SyncThink announces its partnership with the sports medicine department at the Georgia Tech Athletic Association.
Medical staff among Georgia Tech’s 19 athletic programs, both on the field and in sports medicine facilities, will employ SyncThin’s EYE-SYNC eye tracking technology as part of its institutional concussion management protocol to support the medical care and proactive monitoring of student athletes.
“We are extremely excited about the opportunity to work with Scott Anderson and his team with EYE-SYNC, but even more excited about the opportunity to improve our student-athlete outcomes as it relates to understanding the complexities of mTBI care,” says Georgia Tech Associate Director of Sports Medicine Carla Gilson, in a media release.

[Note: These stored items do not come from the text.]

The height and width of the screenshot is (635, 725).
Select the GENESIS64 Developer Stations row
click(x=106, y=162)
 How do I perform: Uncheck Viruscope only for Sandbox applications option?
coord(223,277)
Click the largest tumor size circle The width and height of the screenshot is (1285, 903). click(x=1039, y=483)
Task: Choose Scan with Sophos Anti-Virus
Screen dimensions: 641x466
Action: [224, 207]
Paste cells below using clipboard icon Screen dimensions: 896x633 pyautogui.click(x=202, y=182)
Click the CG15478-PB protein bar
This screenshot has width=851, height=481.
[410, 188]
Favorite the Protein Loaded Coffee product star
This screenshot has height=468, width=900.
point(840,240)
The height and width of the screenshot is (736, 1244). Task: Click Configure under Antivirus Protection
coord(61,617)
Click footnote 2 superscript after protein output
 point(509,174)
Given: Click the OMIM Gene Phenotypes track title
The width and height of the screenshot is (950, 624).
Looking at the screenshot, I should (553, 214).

“Having a more objective means to assessment may offer a clearer path to recovery and healing for our student-athletes and sports medicine staff.”
The SyncThink platform incorporates a multi-modal assessment inventory featuring the FDA-cleared EYE-SYNC technology, which uses a modified virtual reality goggle to objectively measure and detect visual impairments in less than a minute. The technology was developed through extensive research over a 10-year period by Stanford neurosurgeon Dr Jamshid Ghajar, per the release.
SyncThink CCO Scott Anderson worked closely with the Georgia Tech sports medicine department staff to incorporate the technology into their program in numerous ways.
“As we continue to gain traction in the sports and medical arenas, many are realizing the added value of our technology and the critical importance of objective measurements,” he states.
“Georgia Tech is the latest example of a department that is always looking to advance the way they care for their student athletes, and by offering our technology the medical staff takes another stride to demonstrate their commitment to cutting-edge care.”